[Entries on where items appear]
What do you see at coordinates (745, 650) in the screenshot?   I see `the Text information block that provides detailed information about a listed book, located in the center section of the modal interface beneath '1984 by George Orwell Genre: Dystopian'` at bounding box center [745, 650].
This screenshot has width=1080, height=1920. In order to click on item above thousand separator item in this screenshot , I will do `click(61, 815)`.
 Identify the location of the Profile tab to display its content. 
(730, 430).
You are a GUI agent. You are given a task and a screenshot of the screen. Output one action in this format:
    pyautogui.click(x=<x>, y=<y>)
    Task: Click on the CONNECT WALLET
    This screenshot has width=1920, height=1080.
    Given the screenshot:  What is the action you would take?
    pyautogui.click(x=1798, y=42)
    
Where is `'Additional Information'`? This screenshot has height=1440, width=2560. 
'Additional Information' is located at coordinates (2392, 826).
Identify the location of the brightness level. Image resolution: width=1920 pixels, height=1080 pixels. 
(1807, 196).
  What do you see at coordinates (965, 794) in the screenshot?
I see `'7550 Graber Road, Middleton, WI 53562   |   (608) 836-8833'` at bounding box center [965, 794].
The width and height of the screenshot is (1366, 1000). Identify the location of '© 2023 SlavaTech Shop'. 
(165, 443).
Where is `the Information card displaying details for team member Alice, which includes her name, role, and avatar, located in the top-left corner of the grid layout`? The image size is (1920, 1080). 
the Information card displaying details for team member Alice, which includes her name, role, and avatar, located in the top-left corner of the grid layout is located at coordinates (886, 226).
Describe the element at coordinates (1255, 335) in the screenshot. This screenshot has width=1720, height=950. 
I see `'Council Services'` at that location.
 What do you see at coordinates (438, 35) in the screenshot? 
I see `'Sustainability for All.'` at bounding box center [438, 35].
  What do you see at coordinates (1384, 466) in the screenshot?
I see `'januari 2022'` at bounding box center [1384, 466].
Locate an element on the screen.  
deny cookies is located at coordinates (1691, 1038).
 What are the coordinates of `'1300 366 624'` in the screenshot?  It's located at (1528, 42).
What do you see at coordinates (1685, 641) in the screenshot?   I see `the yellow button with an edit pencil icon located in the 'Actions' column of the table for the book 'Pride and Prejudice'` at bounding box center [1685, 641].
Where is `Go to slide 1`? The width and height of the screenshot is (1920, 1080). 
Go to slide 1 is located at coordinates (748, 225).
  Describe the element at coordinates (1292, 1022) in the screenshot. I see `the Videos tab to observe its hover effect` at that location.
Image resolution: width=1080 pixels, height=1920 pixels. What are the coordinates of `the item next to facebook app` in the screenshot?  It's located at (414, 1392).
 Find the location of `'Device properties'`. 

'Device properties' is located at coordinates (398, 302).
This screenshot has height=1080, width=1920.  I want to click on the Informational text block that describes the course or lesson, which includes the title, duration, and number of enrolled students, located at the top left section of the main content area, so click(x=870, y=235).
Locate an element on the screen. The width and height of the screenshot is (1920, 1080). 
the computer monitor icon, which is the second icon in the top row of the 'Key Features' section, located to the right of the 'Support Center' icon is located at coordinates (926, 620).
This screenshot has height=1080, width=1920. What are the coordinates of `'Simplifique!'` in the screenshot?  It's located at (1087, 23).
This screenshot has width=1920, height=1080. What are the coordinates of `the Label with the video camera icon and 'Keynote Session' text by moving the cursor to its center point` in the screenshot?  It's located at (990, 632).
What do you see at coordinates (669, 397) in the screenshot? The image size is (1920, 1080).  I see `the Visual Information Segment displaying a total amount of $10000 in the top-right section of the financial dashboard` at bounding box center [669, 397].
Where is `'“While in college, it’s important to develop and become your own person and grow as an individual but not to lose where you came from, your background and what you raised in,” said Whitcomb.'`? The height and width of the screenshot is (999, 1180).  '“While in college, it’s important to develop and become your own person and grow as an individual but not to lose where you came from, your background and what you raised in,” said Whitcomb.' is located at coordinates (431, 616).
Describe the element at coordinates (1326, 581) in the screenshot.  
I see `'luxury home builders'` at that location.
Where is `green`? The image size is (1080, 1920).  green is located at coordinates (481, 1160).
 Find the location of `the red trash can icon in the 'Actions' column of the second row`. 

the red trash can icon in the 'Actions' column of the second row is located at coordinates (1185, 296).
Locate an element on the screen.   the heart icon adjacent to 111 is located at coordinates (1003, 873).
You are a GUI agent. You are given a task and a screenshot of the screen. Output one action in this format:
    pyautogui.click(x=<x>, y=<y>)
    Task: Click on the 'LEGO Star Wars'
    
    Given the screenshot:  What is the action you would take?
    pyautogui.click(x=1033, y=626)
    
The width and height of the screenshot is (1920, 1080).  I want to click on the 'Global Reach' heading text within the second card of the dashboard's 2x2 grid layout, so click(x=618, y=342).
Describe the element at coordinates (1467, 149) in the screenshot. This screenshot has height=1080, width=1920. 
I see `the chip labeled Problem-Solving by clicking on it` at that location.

**STATED TASK**:
Rewrite the lines above as a numbered list, skipping any blank ones.

**WORKED ANSWER**:
1. What do you see at coordinates (745, 650) in the screenshot?   I see `the Text information block that provides detailed information about a listed book, located in the center section of the modal interface beneath '1984 by George Orwell Genre: Dystopian'` at bounding box center [745, 650].
2. This screenshot has width=1080, height=1920. In order to click on item above thousand separator item in this screenshot , I will do `click(61, 815)`.
3.  Identify the location of the Profile tab to display its content. 
4. (730, 430).
5. You are a GUI agent. You are given a task and a screenshot of the screen. Output one action in this format:
6.     pyautogui.click(x=<x>, y=<y>)
7.     Task: Click on the CONNECT WALLET
8.     This screenshot has width=1920, height=1080.
9.     Given the screenshot:  What is the action you would take?
10.     pyautogui.click(x=1798, y=42)
11. Where is `'Additional Information'`? This screenshot has height=1440, width=2560. 
12. 'Additional Information' is located at coordinates (2392, 826).
13. Identify the location of the brightness level. Image resolution: width=1920 pixels, height=1080 pixels. 
14. (1807, 196).
15.   What do you see at coordinates (965, 794) in the screenshot?
16. I see `'7550 Graber Road, Middleton, WI 53562   |   (608) 836-8833'` at bounding box center [965, 794].
17. The width and height of the screenshot is (1366, 1000). Identify the location of '© 2023 SlavaTech Shop'. 
18. (165, 443).
19. Where is `the Information card displaying details for team member Alice, which includes her name, role, and avatar, located in the top-left corner of the grid layout`? The image size is (1920, 1080). 
20. the Information card displaying details for team member Alice, which includes her name, role, and avatar, located in the top-left corner of the grid layout is located at coordinates (886, 226).
21. Describe the element at coordinates (1255, 335) in the screenshot. This screenshot has width=1720, height=950. 
22. I see `'Council Services'` at that location.
23.  What do you see at coordinates (438, 35) in the screenshot? 
24. I see `'Sustainability for All.'` at bounding box center [438, 35].
25.   What do you see at coordinates (1384, 466) in the screenshot?
26. I see `'januari 2022'` at bounding box center [1384, 466].
27. Locate an element on the screen.  
28. deny cookies is located at coordinates (1691, 1038).
29.  What are the coordinates of `'1300 366 624'` in the screenshot?  It's located at (1528, 42).
30. What do you see at coordinates (1685, 641) in the screenshot?   I see `the yellow button with an edit pencil icon located in the 'Actions' column of the table for the book 'Pride and Prejudice'` at bounding box center [1685, 641].
31. Where is `Go to slide 1`? The width and height of the screenshot is (1920, 1080). 
32. Go to slide 1 is located at coordinates (748, 225).
33.   Describe the element at coordinates (1292, 1022) in the screenshot. I see `the Videos tab to observe its hover effect` at that location.
34. Image resolution: width=1080 pixels, height=1920 pixels. What are the coordinates of `the item next to facebook app` in the screenshot?  It's located at (414, 1392).
35.  Find the location of `'Device properties'`. 
36. 'Device properties' is located at coordinates (398, 302).
37. This screenshot has height=1080, width=1920.  I want to click on the Informational text block that describes the course or lesson, which includes the title, duration, and number of enrolled students, located at the top left section of the main content area, so click(x=870, y=235).
38. Locate an element on the screen. The width and height of the screenshot is (1920, 1080). 
39. the computer monitor icon, which is the second icon in the top row of the 'Key Features' section, located to the right of the 'Support Center' icon is located at coordinates (926, 620).
40. This screenshot has height=1080, width=1920. What are the coordinates of `'Simplifique!'` in the screenshot?  It's located at (1087, 23).
41. This screenshot has width=1920, height=1080. What are the coordinates of `the Label with the video camera icon and 'Keynote Session' text by moving the cursor to its center point` in the screenshot?  It's located at (990, 632).
42. What do you see at coordinates (669, 397) in the screenshot? The image size is (1920, 1080).  I see `the Visual Information Segment displaying a total amount of $10000 in the top-right section of the financial dashboard` at bounding box center [669, 397].
43. Where is `'“While in college, it’s important to develop and become your own person and grow as an individual but not to lose where you came from, your background and what you raised in,” said Whitcomb.'`? The height and width of the screenshot is (999, 1180).  '“While in college, it’s important to develop and become your own person and grow as an individual but not to lose where you came from, your background and what you raised in,” said Whitcomb.' is located at coordinates (431, 616).
44. Describe the element at coordinates (1326, 581) in the screenshot.  
45. I see `'luxury home builders'` at that location.
46. Where is `green`? The image size is (1080, 1920).  green is located at coordinates (481, 1160).
47.  Find the location of `the red trash can icon in the 'Actions' column of the second row`. 
48. the red trash can icon in the 'Actions' column of the second row is located at coordinates (1185, 296).
49. Locate an element on the screen.   the heart icon adjacent to 111 is located at coordinates (1003, 873).
50. You are a GUI agent. You are given a task and a screenshot of the screen. Output one action in this format:
51.     pyautogui.click(x=<x>, y=<y>)
52.     Task: Click on the 'LEGO Star Wars'
53.     Given the screenshot:  What is the action you would take?
54.     pyautogui.click(x=1033, y=626)
55. The width and height of the screenshot is (1920, 1080).  I want to click on the 'Global Reach' heading text within the second card of the dashboard's 2x2 grid layout, so click(x=618, y=342).
56. Describe the element at coordinates (1467, 149) in the screenshot. This screenshot has height=1080, width=1920. 
57. I see `the chip labeled Problem-Solving by clicking on it` at that location.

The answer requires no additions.